Crédit photo Judith Chetrit

Le spectre de la fixation d’un statut pour les travailleurs des plateformes hante l’Europe. Mais sous l’effet des législations des différents États membres, l’unification reste dure à trouver.

Qui mieux que les travailleurs des plateformes pour incarner les revendications de « la journée du travail décent » ? En se rassemblant à Bruxelles le 7 octobre, une centaine de représentants de syndicats et de collectifs ont voulu marquer des points en réclamant à nouveau un salaire minimal et des droits équivalents pour ces actifs. Trois ans plus tôt, une trentaine de collectifs et de syndicats se rencontraient en Belgique pour créer une « fédération transnationale des coursiers » et appuyer des revendications similaires. Mais actuellement, comme le reconnaît Ludovic Voet, le secrétaire de la Confédération européenne des syndicats, présent lors de la manifestation, « il y a un momentum politique et il ne faut pas le laisser filer » autour de cette question, à Bruxelles comme partout sur le reste du continent.

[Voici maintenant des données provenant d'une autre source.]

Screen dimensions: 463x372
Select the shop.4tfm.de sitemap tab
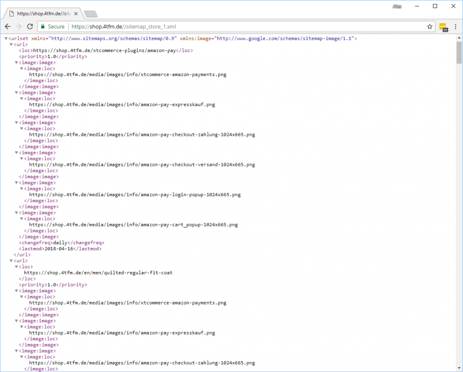(x=41, y=14)
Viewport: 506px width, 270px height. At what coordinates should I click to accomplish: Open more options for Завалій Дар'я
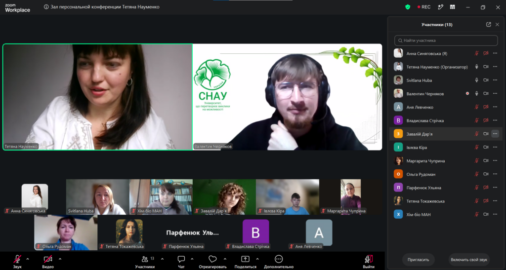pyautogui.click(x=495, y=134)
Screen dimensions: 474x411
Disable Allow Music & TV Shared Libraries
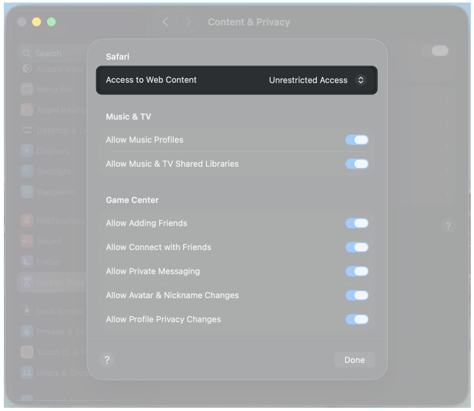[x=357, y=164]

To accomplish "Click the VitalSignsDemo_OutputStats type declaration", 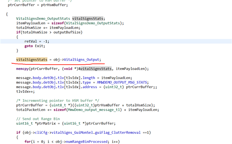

Dans leur viseur, l’échéance du 8 décembre où la Commission européenne pourrait présenter une nouvelle directive après deux phases de consultation écrite auprès des partenaires sociaux afin « d’améliorer les conditions de travail dans le cadre du travail via des plateformes ». La France, qui assurera la présidence de l’Union européenne au premier semestre 2022, a également inclus cette thématique dans ses priorités sociales. Forcément, au-delà de l’accès à une plus grande couverture sociale, c’est l’esquisse d’un autre modèle juridique applicable pour ces travailleurs qui suscite le plus de questionnements et donne déjà lieu à des batailles d’arguments et autres poussées de lobbying dans les couloirs de la Commission. Le Commissaire européen en charge de l’emploi et des droits sociaux, le Luxembourgeois Nicolas Schmit, ambitionne de trouver « le bon dosage entre potentiel d’emploi et dignité de l’emploi » pour ces « travailleurs atypiques » qui seraient plus de 12 millions dans l’Union Européenne et dont 3 millions feraient de cette activité leur emploi principal. « La numérisation ne doit pas être une excuse pour autoriser un retour en arrière », argumentait ainsi Ana Carla Pereira, une de ses conseillères lors d’une conférence en ligne qui rassemblait de nombreux représentants syndicaux européens fin septembre.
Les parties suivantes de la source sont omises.